Others noted that Fandango had crashed roughly a few minutes into Monday Night’s NFL game.
“I feel a disturbance in the Fandango,” tweeted “Tonight Show” producer Gavin Purcell.
Another ticket retailer site, MovieTickets.com, also went down on Monday night but tweeted that the site was back up but moving “a bit slower than usual.”
“That’s what happens when a nation unites to buy tix for one movie on the same night!” MovieTickets.com tweeted.
Demand to get the first tickets for the film also crashed ticket booking sites when they were released in the U.K. on Monday morning.
“Smart of the NFL to put a whole football game around the Star Wars trailer tonight,” tweeted Time’s deputy Tech editor Alex Fitzpatrick.
This was not the first trailer for the J.J. Abrams film.

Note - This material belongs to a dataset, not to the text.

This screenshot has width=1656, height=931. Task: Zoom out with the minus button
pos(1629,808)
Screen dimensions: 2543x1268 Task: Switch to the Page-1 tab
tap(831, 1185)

The original “teaser” for “Force Awakens” debuted in November to much fanfare with over 40 million YouTube views in less than three days.
The second teaser, which included our first look at the return of Chewbacca and Harrison Ford’s Han Solo, eclipsed 200 million views in roughly a month.
Disney, which acquired Lucasfilm from “Star Wars” creator George Lucas in 2012 for $4 billion, has worked masterful strokes over the past months to promote a film that in many ways doesn’t need promotion.
The house of mouse has done this by giving fans glimpses of footage and plot as well as announcing that its theme parks in California and Florida will be getting two 14-acre “Star Wars” expansions — the largest Disney has ever undertaken.
The company even made the film’s merchandising launch into a full fledged event calling it “Force Friday.”
Monday night was just another example of Disney seamlessly using its interconnected conglomerate to promote the film as it takes one of its most valuable assets, ESPN, to market another.
“We are managing all of this with great care,” said Disney’s CEO Bob Iger during the company’s earnings call in May. “I think we’ve got something here that is very, very special that’s going to create value for the company for many, many years to come.”